WHAT YOU SHOULD DO >>
Review the material and extract every line in which the word "computer" occurs.

RECORDS FOR THIS TASK >>
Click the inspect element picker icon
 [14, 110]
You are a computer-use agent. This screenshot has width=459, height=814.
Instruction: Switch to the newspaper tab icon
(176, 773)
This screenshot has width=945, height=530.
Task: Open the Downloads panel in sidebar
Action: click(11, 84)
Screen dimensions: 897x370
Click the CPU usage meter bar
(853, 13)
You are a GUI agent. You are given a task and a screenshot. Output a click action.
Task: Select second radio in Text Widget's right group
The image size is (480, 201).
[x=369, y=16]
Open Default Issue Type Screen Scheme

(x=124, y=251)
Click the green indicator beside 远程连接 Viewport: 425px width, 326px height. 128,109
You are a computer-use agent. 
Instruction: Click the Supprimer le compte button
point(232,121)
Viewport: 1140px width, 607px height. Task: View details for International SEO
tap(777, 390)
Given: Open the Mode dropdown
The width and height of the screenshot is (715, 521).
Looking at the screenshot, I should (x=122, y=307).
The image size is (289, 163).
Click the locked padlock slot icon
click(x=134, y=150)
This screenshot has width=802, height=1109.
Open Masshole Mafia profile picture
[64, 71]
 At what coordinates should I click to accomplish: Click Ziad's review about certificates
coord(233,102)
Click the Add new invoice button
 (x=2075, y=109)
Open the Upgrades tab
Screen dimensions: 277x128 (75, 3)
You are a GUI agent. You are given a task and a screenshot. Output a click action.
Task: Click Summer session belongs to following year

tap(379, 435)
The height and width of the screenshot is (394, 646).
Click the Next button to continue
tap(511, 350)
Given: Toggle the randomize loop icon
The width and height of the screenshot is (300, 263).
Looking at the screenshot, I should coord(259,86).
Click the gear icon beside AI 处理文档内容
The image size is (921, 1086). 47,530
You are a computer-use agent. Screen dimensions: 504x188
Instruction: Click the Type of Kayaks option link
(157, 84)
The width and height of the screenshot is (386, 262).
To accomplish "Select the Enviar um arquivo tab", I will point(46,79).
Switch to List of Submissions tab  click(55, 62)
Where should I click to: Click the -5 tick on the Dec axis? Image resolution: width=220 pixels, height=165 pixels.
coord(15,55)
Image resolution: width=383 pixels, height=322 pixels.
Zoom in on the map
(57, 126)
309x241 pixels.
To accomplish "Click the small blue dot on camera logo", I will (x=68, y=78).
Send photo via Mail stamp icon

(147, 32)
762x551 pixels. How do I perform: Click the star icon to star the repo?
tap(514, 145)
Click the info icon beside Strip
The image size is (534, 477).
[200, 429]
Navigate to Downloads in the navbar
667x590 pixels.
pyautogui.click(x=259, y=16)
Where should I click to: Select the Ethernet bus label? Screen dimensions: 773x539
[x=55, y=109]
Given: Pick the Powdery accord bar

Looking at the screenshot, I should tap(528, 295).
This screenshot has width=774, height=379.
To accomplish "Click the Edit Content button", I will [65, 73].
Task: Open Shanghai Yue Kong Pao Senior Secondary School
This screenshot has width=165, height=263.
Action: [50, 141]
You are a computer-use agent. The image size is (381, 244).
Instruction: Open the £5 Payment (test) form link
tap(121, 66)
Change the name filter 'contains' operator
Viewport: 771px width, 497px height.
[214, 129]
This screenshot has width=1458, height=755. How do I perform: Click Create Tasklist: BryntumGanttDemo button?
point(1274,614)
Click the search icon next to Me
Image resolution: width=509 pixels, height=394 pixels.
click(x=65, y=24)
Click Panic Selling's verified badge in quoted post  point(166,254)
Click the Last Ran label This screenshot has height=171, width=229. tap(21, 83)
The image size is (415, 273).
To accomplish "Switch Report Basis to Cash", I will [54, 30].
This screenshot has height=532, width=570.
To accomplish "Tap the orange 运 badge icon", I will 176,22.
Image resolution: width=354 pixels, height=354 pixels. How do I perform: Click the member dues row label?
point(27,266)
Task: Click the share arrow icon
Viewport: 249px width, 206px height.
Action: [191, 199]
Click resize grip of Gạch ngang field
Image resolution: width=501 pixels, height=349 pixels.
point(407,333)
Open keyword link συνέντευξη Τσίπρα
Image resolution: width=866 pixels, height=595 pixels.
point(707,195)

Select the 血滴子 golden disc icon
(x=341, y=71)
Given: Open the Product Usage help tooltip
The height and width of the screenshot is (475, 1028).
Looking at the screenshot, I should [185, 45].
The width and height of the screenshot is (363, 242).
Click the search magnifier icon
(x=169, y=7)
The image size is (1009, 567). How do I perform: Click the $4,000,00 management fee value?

SOLUTION FOR THIS TASK >>
You are a computer-use agent. This screenshot has width=459, height=814.
You are a computer-use agent. 
You are a computer-use agent. Screen dimensions: 504x188
You are a computer-use agent. The image size is (381, 244).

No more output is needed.